Word and item position data:
>>>
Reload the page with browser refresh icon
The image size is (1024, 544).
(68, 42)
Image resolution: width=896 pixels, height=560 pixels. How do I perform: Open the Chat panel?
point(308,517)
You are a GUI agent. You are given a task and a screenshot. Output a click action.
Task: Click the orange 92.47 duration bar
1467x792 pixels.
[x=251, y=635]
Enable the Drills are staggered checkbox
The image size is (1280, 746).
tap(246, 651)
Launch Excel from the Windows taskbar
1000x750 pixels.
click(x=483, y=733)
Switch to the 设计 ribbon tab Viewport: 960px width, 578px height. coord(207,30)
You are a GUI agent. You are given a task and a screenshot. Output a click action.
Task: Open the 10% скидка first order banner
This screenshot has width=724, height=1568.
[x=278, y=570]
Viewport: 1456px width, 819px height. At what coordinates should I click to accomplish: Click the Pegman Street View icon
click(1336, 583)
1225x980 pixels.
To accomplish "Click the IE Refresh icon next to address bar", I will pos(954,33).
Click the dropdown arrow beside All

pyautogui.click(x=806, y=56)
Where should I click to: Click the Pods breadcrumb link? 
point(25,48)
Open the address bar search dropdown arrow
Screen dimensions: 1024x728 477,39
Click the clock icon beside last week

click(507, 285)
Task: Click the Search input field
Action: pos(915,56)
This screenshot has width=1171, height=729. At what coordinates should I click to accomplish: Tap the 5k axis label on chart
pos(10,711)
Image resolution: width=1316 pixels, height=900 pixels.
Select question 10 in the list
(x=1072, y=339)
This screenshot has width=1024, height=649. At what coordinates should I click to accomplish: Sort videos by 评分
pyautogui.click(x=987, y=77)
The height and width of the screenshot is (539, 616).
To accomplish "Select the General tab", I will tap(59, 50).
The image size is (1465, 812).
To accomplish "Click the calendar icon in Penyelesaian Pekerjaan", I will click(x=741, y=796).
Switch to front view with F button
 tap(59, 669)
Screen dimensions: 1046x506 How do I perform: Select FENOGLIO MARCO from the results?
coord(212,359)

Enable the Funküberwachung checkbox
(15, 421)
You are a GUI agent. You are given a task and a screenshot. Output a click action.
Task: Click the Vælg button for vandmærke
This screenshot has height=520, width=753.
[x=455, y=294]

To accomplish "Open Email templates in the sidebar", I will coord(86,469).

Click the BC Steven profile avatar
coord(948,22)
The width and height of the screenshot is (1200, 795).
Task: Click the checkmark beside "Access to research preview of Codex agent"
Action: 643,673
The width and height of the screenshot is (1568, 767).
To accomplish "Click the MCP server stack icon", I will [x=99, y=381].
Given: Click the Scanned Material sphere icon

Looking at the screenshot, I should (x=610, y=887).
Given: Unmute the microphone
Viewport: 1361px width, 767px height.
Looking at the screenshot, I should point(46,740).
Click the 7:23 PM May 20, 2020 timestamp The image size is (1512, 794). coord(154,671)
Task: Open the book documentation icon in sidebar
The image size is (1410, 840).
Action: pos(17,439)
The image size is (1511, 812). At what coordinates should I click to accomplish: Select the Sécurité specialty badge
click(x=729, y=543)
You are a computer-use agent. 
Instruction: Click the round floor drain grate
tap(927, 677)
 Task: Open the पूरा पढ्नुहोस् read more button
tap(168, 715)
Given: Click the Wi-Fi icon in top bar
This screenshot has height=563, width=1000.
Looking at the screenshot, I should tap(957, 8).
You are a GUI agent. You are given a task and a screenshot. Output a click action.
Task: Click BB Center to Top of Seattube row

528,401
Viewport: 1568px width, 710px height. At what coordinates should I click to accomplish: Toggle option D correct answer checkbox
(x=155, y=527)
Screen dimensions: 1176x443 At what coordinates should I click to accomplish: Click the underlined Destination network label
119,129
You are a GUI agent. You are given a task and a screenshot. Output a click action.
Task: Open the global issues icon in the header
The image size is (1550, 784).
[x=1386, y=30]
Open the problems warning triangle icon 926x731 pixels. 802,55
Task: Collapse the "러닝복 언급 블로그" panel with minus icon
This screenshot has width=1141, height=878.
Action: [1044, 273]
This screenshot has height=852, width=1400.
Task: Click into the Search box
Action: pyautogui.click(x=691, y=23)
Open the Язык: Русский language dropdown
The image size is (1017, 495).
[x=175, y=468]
<<<
◆ YOUR TASK: Rewrite the listing from its first line up to and including the line containing "will tap(59, 50).", replacing "breadcrumb link" with "breadcrumb item" and leaving all other text as it is.

◆ RESULT FOR THIS EXERCISE:
Reload the page with browser refresh icon
The image size is (1024, 544).
(68, 42)
Image resolution: width=896 pixels, height=560 pixels. How do I perform: Open the Chat panel?
point(308,517)
You are a GUI agent. You are given a task and a screenshot. Output a click action.
Task: Click the orange 92.47 duration bar
1467x792 pixels.
[x=251, y=635]
Enable the Drills are staggered checkbox
The image size is (1280, 746).
tap(246, 651)
Launch Excel from the Windows taskbar
1000x750 pixels.
click(x=483, y=733)
Switch to the 设计 ribbon tab Viewport: 960px width, 578px height. coord(207,30)
You are a GUI agent. You are given a task and a screenshot. Output a click action.
Task: Open the 10% скидка first order banner
This screenshot has width=724, height=1568.
[x=278, y=570]
Viewport: 1456px width, 819px height. At what coordinates should I click to accomplish: Click the Pegman Street View icon
click(1336, 583)
1225x980 pixels.
To accomplish "Click the IE Refresh icon next to address bar", I will pos(954,33).
Click the dropdown arrow beside All

pyautogui.click(x=806, y=56)
Where should I click to: Click the Pods breadcrumb item? 
point(25,48)
Open the address bar search dropdown arrow
Screen dimensions: 1024x728 477,39
Click the clock icon beside last week

click(507, 285)
Task: Click the Search input field
Action: pos(915,56)
This screenshot has width=1171, height=729. At what coordinates should I click to accomplish: Tap the 5k axis label on chart
pos(10,711)
Image resolution: width=1316 pixels, height=900 pixels.
Select question 10 in the list
(x=1072, y=339)
This screenshot has width=1024, height=649. At what coordinates should I click to accomplish: Sort videos by 评分
pyautogui.click(x=987, y=77)
The height and width of the screenshot is (539, 616).
To accomplish "Select the General tab", I will tap(59, 50).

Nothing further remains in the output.